Patrick Wardle, an ex-NSA hacker and now head of research at security firm Synack, found a critical zero-day vulnerability in macOS that could allow any installed application to steal usernames and plaintext passwords of online accounts stored in the Mac Keychain.
The macOS Keychain is a built-in password management system that helps Apple users securely store passwords for applications, servers, websites, cryptographic keys and credit card numbers—which can be accessed using only a user-defined master password.
Typically no application can access the contents of Keychain unless the user enters the master password.
"I discovered a flaw where malicious non-privileged code (or apps) could programmatically access the keychain and dump all this data .... including your plain text passwords. This is not something that is supposed to happen!," Wardle said.

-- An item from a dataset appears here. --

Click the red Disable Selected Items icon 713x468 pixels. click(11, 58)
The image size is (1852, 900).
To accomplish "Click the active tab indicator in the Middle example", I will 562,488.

Wardle yesterday posted a proof-of-concept video of the exploit, demonstrating how the hack can be used to exfiltrate every single plaintext password from Keychain without requiring the user to enter the master password.

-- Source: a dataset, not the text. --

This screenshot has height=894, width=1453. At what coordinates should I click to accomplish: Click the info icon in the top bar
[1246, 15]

"macOS is designed to be secure by default, and Gatekeeper warns users against installing unsigned apps, like the one shown in this proof of concept, and prevents them from launching the app without explicit approval," said Apple in a statement released today.
"We encourage users to download software only from trusted sources like the Mac App Store and to pay careful attention to security dialogs that macOS presents."

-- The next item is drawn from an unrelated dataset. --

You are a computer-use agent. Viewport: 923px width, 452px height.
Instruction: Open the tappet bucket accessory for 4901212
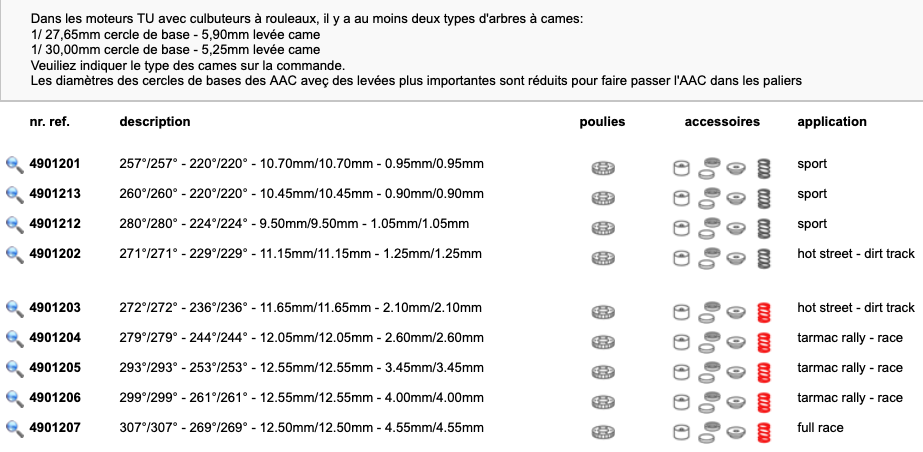pos(681,228)

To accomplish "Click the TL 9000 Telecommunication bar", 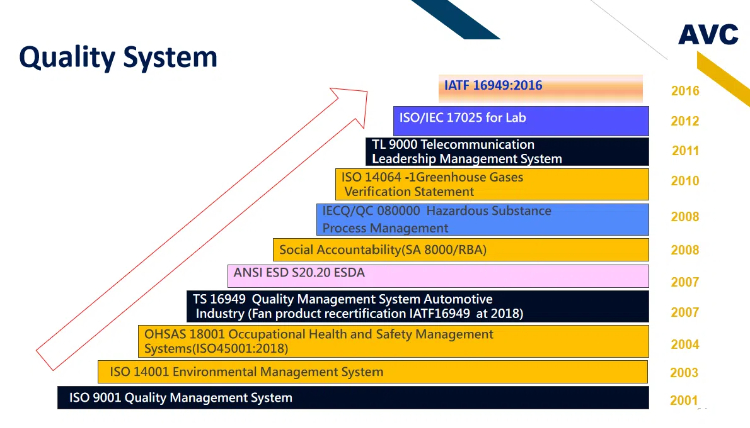I will pyautogui.click(x=507, y=152).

Wardle claimed that he reported the issue to Apple last month, and made the public disclosure when the company planned to release High Sierra without fixing the vulnerability, which not only affects the newest version but also older versions of macOS.
Earlier this month Patrick disclosed another flaw in macOS High Sierra's kernel extension SKEL (Secure Kernel Extension Loading) security feature that could allow an attacker to run any third-party at kernel level extension without requiring user approval.